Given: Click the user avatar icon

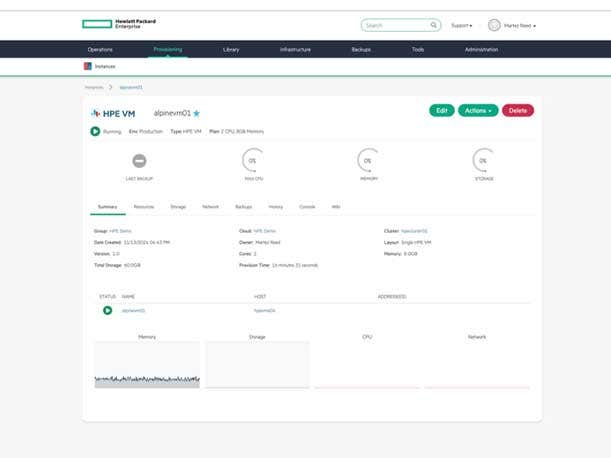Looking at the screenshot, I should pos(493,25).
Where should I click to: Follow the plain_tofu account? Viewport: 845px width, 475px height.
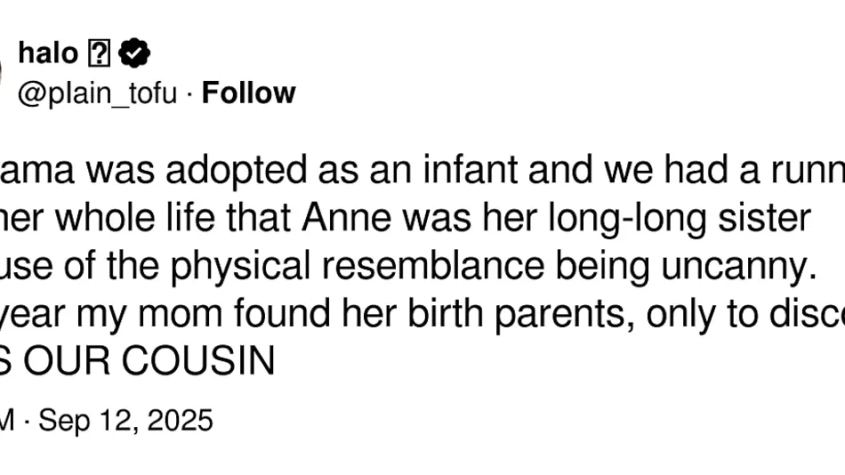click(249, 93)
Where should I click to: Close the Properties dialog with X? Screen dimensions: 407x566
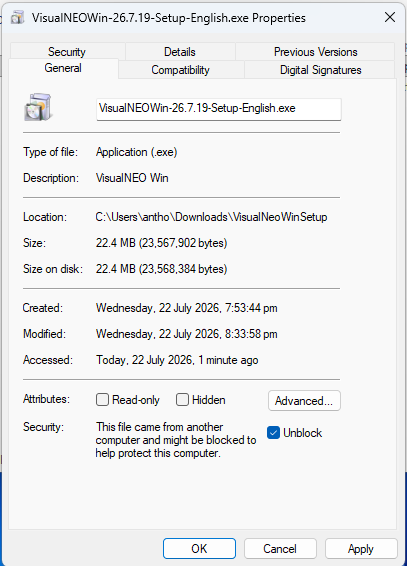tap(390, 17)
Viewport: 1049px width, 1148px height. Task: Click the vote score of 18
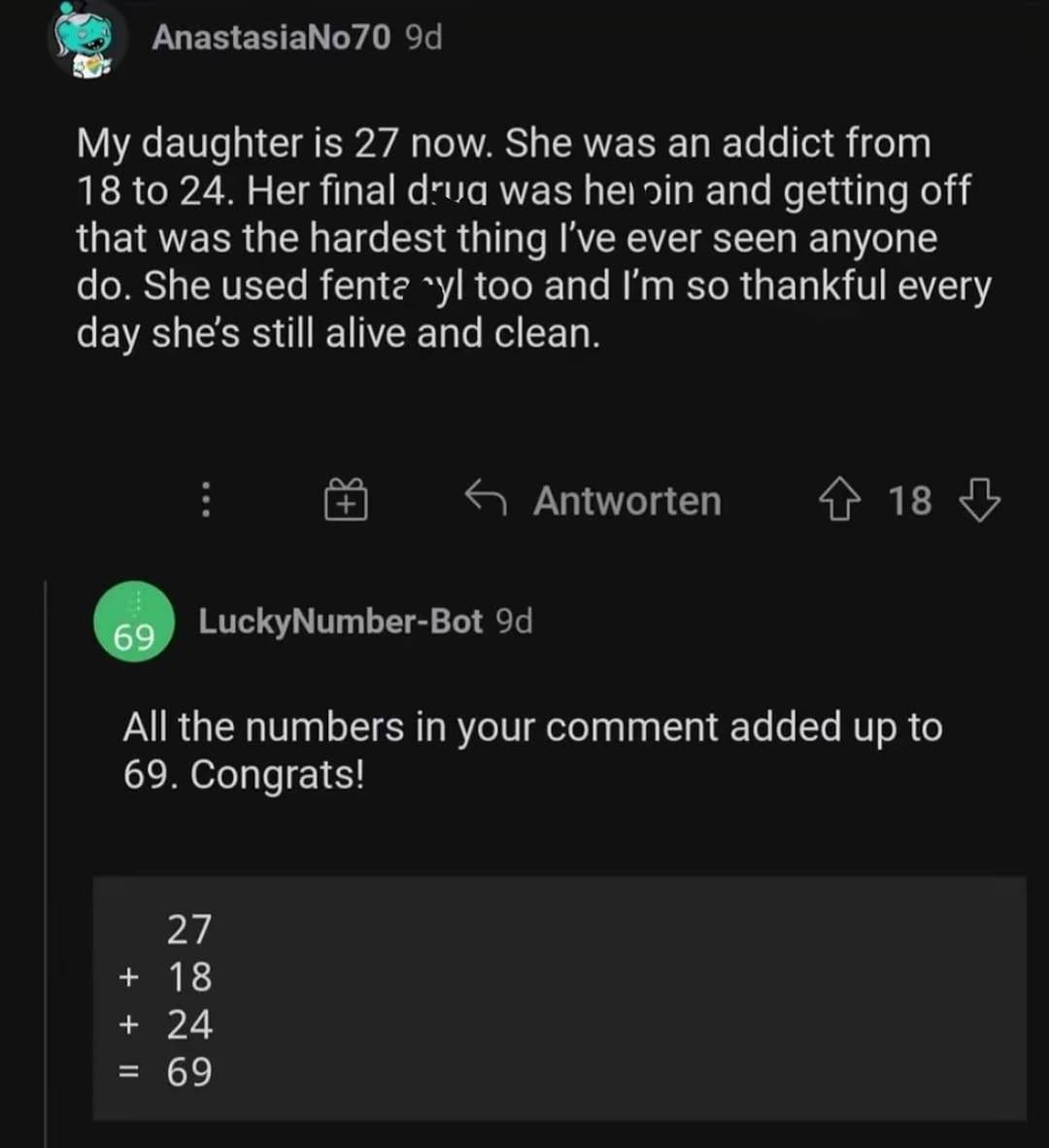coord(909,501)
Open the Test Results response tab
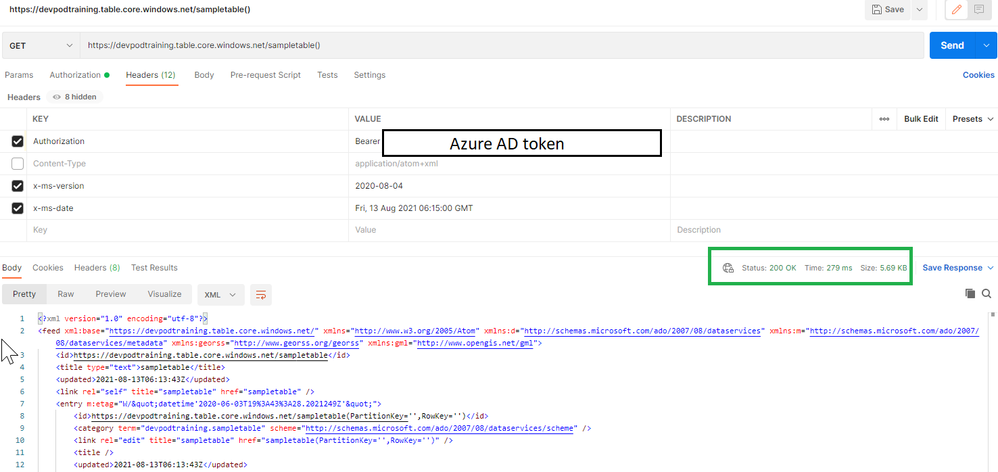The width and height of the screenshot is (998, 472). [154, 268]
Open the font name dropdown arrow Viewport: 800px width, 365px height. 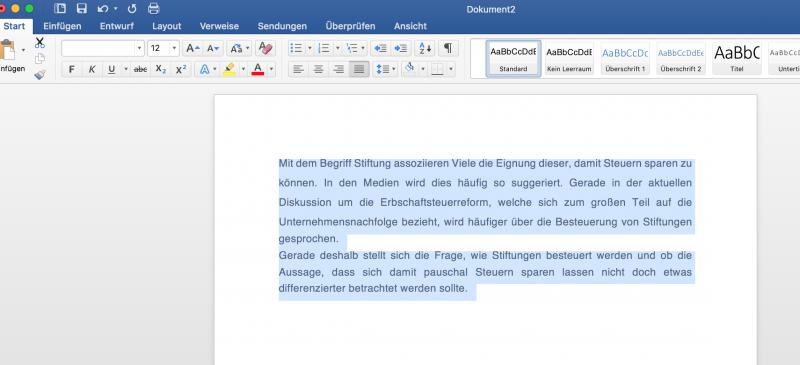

....

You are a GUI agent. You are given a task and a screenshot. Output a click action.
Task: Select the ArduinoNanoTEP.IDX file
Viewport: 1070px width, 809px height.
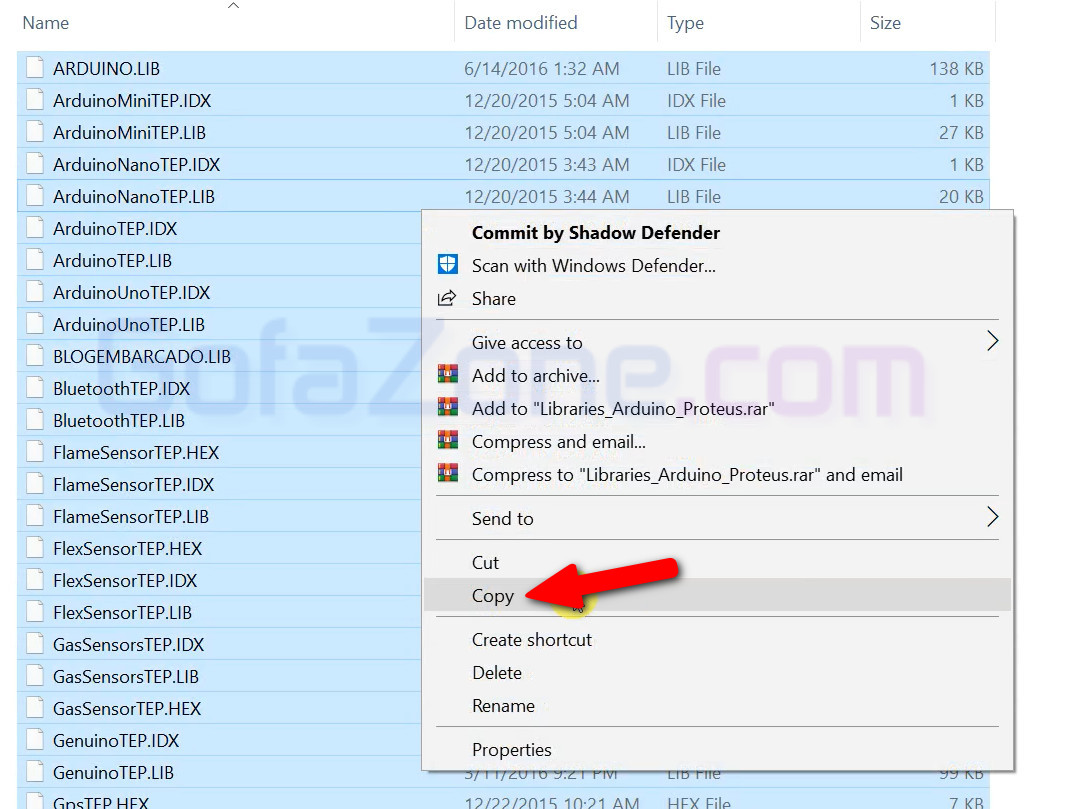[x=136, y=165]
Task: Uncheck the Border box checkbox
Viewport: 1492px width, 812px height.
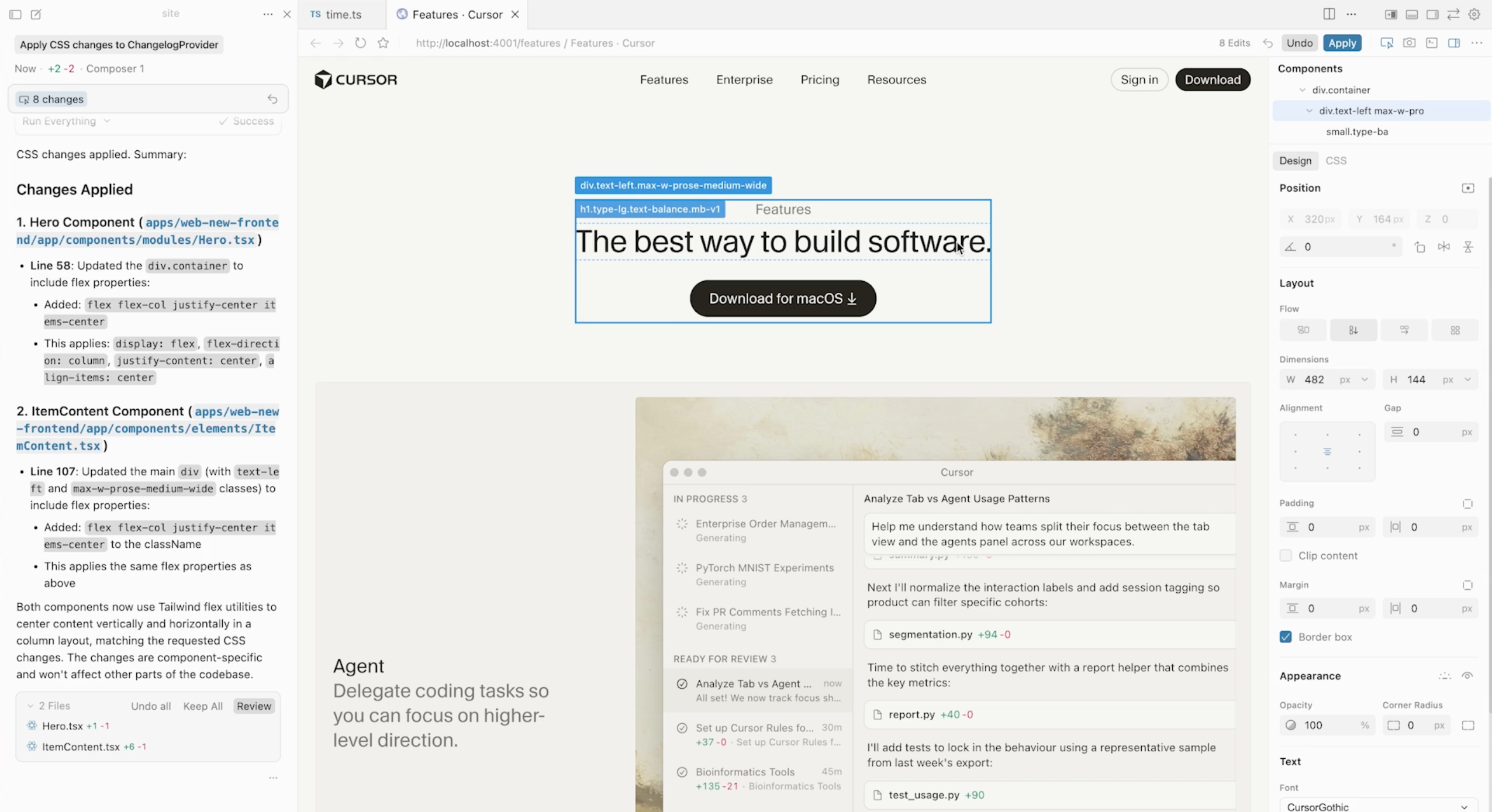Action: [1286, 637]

....

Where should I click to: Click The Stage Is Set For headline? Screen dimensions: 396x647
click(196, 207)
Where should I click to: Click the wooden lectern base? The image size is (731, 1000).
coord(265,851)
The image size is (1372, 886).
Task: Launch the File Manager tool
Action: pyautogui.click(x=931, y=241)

....

Instructions to follow | Pull out every line of the material above that contains the string "image", matching case exactly.

Result for this task |
Where should I click to: Click the wooden lectern base? The image size is (731, 1000).
The image size is (1372, 886).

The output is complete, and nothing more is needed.